Write out, word for word, every line in the data below from the one containing "Task: Reply arrow on Jake Milhans' message" to the one containing "This screenshot has height=692, width=1568.", both of them included.

#### Records supplied
════
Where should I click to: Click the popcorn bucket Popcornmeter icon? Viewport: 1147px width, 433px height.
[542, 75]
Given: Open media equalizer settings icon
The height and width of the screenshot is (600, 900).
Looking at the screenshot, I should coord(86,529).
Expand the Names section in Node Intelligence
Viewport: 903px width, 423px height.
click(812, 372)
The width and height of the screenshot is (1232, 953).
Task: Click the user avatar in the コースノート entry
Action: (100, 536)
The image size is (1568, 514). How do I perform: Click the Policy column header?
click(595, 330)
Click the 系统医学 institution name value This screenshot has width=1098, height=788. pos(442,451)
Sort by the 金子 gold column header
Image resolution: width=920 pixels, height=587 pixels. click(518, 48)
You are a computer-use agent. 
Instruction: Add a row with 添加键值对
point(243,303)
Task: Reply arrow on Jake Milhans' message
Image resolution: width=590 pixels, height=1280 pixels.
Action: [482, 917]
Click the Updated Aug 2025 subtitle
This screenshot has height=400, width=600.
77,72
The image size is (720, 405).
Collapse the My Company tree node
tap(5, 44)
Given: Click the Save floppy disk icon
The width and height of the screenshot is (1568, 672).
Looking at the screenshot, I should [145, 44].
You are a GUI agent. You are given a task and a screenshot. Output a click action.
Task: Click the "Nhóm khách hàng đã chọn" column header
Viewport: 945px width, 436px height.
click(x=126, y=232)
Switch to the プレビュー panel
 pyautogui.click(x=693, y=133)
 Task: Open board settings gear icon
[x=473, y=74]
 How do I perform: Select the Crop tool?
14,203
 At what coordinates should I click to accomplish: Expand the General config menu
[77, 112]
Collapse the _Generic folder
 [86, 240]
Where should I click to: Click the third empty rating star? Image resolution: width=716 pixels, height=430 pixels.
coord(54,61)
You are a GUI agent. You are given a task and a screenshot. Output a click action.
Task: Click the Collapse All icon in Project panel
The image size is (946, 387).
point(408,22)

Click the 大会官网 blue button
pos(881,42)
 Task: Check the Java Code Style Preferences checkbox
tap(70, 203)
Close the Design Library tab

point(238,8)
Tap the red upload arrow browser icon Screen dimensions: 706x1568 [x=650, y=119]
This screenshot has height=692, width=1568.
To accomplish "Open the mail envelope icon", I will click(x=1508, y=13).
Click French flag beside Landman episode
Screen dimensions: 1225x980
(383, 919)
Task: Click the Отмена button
════
#### Answer box
Task: Reply arrow on Jake Milhans' message
Image resolution: width=590 pixels, height=1280 pixels.
Action: [482, 917]
Click the Updated Aug 2025 subtitle
This screenshot has height=400, width=600.
77,72
The image size is (720, 405).
Collapse the My Company tree node
tap(5, 44)
Given: Click the Save floppy disk icon
The width and height of the screenshot is (1568, 672).
Looking at the screenshot, I should [145, 44].
You are a GUI agent. You are given a task and a screenshot. Output a click action.
Task: Click the "Nhóm khách hàng đã chọn" column header
Viewport: 945px width, 436px height.
click(x=126, y=232)
Switch to the プレビュー panel
 pyautogui.click(x=693, y=133)
 Task: Open board settings gear icon
[x=473, y=74]
 How do I perform: Select the Crop tool?
14,203
 At what coordinates should I click to accomplish: Expand the General config menu
[77, 112]
Collapse the _Generic folder
 [86, 240]
Where should I click to: Click the third empty rating star? Image resolution: width=716 pixels, height=430 pixels.
coord(54,61)
You are a GUI agent. You are given a task and a screenshot. Output a click action.
Task: Click the Collapse All icon in Project panel
The image size is (946, 387).
point(408,22)

Click the 大会官网 blue button
pos(881,42)
 Task: Check the Java Code Style Preferences checkbox
tap(70, 203)
Close the Design Library tab

point(238,8)
Tap the red upload arrow browser icon Screen dimensions: 706x1568 [x=650, y=119]
This screenshot has height=692, width=1568.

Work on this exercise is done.